He is blamed for the financial crisis, but his new book sets the record straightby Vince Cable / November 9, 2017 / Leave a comment
It is the victors who get to write history. The Tudor version of history has a narrative in which Richard III is a murderous villain rather than a Yorkist hero. After Gordon Brown lost the 2010 Election, the Tories managed to portray him as the Richard III of modern economic history: a flawed anti-hero who committed political murder to get to the top and then plunged the country into economic chaos.
But, unlike Richard III, Gordon Brown wasn’t executed on the battlefield and has lived to tell his own version of history in his new book, My Life, Our Times and it is pretty convincing.

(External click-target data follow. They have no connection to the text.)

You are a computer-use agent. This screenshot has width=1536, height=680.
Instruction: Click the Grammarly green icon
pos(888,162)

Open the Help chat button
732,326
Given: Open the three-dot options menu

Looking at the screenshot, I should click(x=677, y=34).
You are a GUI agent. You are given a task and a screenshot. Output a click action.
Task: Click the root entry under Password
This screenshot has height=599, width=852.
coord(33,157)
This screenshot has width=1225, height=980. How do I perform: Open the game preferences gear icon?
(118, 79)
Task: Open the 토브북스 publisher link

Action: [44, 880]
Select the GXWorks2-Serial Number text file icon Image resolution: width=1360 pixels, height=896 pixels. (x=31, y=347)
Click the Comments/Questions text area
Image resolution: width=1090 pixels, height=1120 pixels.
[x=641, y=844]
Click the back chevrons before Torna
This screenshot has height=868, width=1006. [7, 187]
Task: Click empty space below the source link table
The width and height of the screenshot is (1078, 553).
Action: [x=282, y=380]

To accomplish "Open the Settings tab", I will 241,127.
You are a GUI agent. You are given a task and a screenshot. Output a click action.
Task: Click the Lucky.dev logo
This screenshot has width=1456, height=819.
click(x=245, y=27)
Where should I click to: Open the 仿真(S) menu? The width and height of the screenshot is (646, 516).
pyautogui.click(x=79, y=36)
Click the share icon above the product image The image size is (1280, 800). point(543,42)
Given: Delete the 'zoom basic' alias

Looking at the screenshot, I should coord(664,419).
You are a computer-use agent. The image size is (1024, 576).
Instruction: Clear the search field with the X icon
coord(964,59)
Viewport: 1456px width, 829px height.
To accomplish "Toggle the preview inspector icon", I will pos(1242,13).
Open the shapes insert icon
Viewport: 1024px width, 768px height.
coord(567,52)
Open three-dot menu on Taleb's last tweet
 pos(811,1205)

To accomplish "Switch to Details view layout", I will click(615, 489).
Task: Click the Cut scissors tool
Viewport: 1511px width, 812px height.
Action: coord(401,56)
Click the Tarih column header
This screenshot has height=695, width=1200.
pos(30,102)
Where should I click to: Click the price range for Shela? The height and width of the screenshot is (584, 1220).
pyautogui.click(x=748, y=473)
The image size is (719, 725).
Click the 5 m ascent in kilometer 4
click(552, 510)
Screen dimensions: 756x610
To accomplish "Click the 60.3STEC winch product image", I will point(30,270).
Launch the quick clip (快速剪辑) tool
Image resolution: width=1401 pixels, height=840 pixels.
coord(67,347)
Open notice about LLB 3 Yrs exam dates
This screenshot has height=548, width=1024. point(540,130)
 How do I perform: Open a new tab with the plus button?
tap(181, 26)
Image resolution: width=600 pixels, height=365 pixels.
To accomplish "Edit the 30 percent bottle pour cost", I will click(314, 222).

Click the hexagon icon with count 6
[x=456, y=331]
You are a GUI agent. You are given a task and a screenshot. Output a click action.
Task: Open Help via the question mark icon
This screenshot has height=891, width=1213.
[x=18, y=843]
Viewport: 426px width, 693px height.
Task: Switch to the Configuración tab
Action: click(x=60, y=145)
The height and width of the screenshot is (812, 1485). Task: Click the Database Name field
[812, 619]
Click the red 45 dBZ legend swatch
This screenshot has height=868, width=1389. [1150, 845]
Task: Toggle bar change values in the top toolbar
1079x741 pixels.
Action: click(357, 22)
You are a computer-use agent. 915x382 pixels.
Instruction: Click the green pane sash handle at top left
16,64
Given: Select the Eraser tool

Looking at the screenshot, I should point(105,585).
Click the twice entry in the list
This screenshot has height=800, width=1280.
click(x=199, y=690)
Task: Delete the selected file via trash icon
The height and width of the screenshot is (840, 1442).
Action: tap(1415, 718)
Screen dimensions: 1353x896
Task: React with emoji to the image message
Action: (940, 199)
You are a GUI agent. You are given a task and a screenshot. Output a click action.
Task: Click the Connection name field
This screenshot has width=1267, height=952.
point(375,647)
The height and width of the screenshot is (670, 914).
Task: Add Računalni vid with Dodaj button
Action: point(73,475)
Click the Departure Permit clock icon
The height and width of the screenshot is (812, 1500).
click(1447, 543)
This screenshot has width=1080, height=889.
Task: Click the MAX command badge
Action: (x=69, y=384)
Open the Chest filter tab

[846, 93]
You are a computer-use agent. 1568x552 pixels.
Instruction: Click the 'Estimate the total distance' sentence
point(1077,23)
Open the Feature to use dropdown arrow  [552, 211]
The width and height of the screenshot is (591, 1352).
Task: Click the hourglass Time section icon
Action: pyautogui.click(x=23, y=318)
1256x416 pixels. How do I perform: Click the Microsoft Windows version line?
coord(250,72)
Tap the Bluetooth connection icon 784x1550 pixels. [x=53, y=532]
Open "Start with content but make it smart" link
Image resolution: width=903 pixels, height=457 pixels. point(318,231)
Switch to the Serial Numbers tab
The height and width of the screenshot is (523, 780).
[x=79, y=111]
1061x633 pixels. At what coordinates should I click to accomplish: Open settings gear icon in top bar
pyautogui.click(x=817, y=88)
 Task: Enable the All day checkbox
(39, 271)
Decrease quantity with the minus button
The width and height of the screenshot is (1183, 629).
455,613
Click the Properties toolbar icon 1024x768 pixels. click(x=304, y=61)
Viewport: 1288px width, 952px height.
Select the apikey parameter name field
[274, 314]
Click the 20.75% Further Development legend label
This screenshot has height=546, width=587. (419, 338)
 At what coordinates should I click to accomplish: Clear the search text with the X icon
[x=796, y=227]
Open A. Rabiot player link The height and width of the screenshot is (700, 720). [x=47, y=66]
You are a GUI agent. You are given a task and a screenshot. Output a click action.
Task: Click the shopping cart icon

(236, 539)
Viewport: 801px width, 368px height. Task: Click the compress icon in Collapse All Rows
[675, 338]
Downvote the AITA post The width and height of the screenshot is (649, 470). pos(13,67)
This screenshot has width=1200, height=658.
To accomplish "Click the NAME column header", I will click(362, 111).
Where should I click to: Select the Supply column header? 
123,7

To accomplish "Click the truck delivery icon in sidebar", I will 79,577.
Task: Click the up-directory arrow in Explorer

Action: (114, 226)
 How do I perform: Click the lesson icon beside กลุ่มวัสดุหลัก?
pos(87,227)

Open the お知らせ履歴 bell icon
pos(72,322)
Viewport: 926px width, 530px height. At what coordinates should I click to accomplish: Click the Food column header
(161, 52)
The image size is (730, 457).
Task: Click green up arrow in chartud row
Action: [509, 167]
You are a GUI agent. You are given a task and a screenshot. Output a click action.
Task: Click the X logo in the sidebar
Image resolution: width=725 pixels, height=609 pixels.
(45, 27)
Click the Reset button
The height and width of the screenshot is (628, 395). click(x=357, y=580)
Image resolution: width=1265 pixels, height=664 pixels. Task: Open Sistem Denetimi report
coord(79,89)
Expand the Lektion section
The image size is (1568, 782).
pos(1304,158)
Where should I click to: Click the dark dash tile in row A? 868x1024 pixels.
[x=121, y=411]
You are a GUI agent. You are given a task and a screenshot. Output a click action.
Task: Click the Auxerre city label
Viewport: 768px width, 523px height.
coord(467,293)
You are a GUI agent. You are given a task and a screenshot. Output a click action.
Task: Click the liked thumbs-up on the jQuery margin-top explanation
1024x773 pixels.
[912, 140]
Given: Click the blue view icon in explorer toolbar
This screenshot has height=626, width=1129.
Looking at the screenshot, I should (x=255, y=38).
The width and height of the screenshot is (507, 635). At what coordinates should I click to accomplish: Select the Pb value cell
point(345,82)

I write those words as someone who tried to provide a balanced and nuanced account of the financial crisis which was drowned out in the battle-cries of tribal political conflict.
It is a decade since the emergence of the credit crunch that spiralled into a global financial crisis. For the previous 10 years, the economic sun was shining. The economy was growing briskly by past standards and in comparison with the rest of the western world. The government’s fiscal coffers were replenished from taxes from rising incomes and, in particular, from a buoyant financial services sector. Public services expanded on the back of strong revenue. The debate about Gordon’s legacy is about whether he should have seen the storm coming and prepared for it and how he reacted when the rain fell in torrents.
I was Liberal Democrat economic spokesman during the boom years. I worried and warned at the time that Gordon’s claim to have produced the best growth performance since the Hanoverians was unsustainable and hubristic. Only a limited acquaintance with economic history suggested that the debt fuelled asset bubble in the housing market was dangerous and would end in tears. The egregious behaviour of many bankers and the recklessness of both their household lending and gambling in the casinos of investment banking were, regrettably, overlooked both in the Brown Government and the Conservative opposition. The latter, lest we forget, argued that banks were regulated too lightly rather than too tightly. There is a legitimate criticism of Gordon Brown that he missed the signs of impending financial disaster but it is not a criticism that Conservatives did or could make.